*** Begin section ***

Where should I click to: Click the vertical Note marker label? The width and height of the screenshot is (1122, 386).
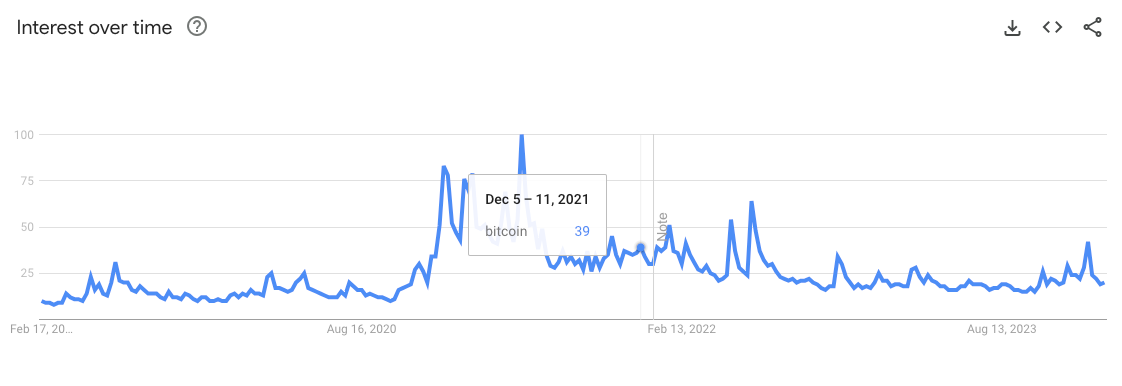click(x=662, y=228)
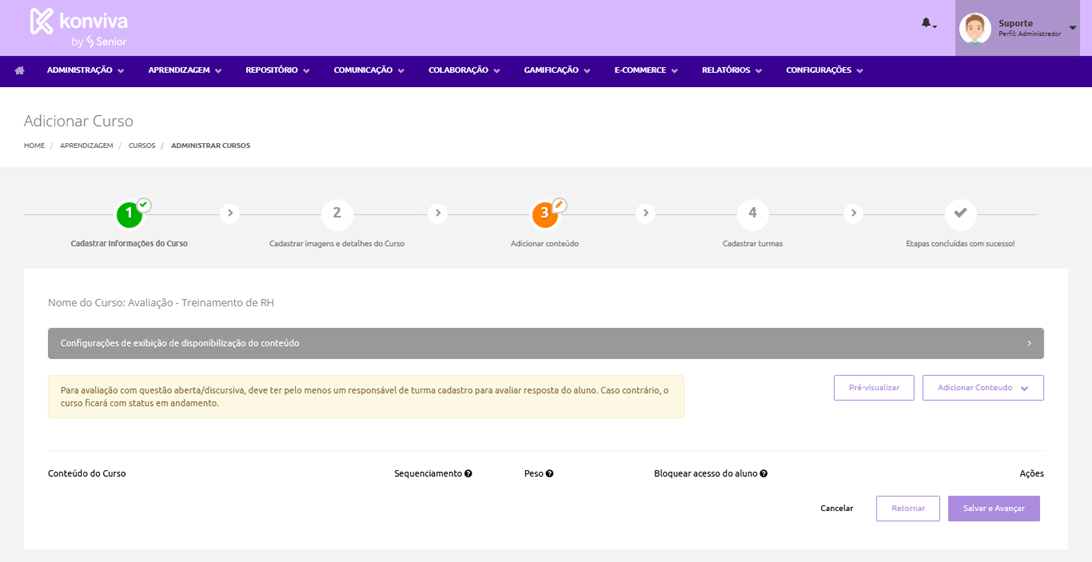The height and width of the screenshot is (562, 1092).
Task: Go to step 2 Cadastrar imagens circle
Action: tap(337, 214)
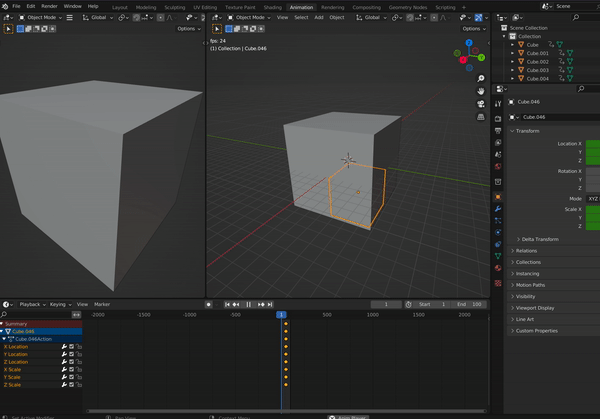Open the Object Mode dropdown in right viewport

(x=249, y=17)
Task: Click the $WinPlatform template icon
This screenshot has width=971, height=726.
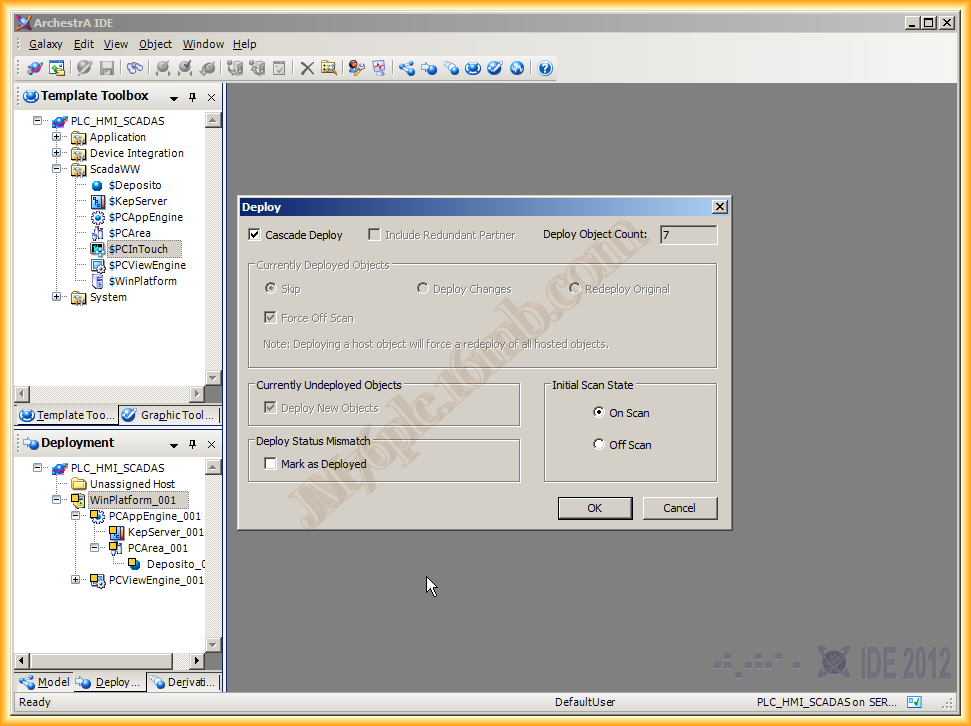Action: (x=98, y=281)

*** End section ***

### [EXERCISE DIRECTIONS]
The listing above must be repeated exactly, apart from the pictures.

### [THE ANSWER]
Where should I click to: Click the vertical Note marker label? The width and height of the screenshot is (1122, 386).
click(x=662, y=228)
The height and width of the screenshot is (562, 1092).
Task: Go to step 2 Cadastrar imagens circle
Action: tap(337, 214)
Open the Object Mode dropdown in right viewport

(x=249, y=17)
Task: Click the $WinPlatform template icon
This screenshot has width=971, height=726.
Action: (x=98, y=281)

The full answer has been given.